"Is Clinical Supply the Weakest Link in Your Chain?" by Benedict Hirth, MYONEX

In his presentation at the recent COG New England meeting, Benedict Hirth, Global Lead Manager Supply Chain Optimization at MYONEX, illuminated the critical importance of a robust supply chain in the success of clinical trials. Benedict emphasised that in the complex and evolving landscape of clinical trials, a well-managed supply chain can make the difference between a successful trial and one that falls short of its objectives.

Benedict began by highlighting the current trends in clinical trial supply, including the growing complexity of trial designs, the increasing focus on sustainability, and the evolution of regulatory landscapes. He also discussed the emergence of alternative supply strategies and the adoption of new technologies in the field.

The presentation then delved into the potential risks facing clinical supply chains, such as delayed drug availability and drug shortages. Benedict explained how these issues can lead to increased enrolment targets, additional costs, and challenges in patient retention and recruitment. He also touched upon the data integrity risks and financial implications that can arise from supply chain disruptions.

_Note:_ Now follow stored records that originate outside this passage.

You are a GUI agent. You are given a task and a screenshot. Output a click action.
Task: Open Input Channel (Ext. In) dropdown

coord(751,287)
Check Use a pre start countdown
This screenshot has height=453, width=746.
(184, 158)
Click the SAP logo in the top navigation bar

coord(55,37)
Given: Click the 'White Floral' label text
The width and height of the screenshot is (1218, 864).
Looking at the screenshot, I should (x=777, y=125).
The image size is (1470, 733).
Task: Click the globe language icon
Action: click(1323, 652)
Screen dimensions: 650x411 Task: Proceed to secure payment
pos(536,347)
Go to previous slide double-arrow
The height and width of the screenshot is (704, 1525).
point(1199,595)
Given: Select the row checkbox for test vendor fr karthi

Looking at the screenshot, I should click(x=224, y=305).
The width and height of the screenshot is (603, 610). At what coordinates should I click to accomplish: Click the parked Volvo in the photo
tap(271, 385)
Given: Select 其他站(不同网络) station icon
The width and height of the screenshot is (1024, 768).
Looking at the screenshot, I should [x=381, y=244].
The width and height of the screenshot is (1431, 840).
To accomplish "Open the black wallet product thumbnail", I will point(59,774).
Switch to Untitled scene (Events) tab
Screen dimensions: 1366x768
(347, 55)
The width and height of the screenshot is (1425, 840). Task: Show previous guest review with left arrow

A key takeaway from Benedict's presentation was the importance of proactive supply management as a priority. He stressed the need for organisations to stay ahead of the game by recognising risks and trends in the industry. He also highlighted the value of outsourcing service models and integrated technology solutions, such as advanced IRT systems and supply chain simulation, in ensuring a robust and resilient supply chain.

Throughout his presentation, Benedict emphasised the critical role of the supply chain in the success of clinical trials, stating, "If there is no drug, there is no clinical trial." His message was clear: organisations must prioritize supply chain excellence to mitigate risks, ensure data integrity, and ultimately, deliver successful clinical trials.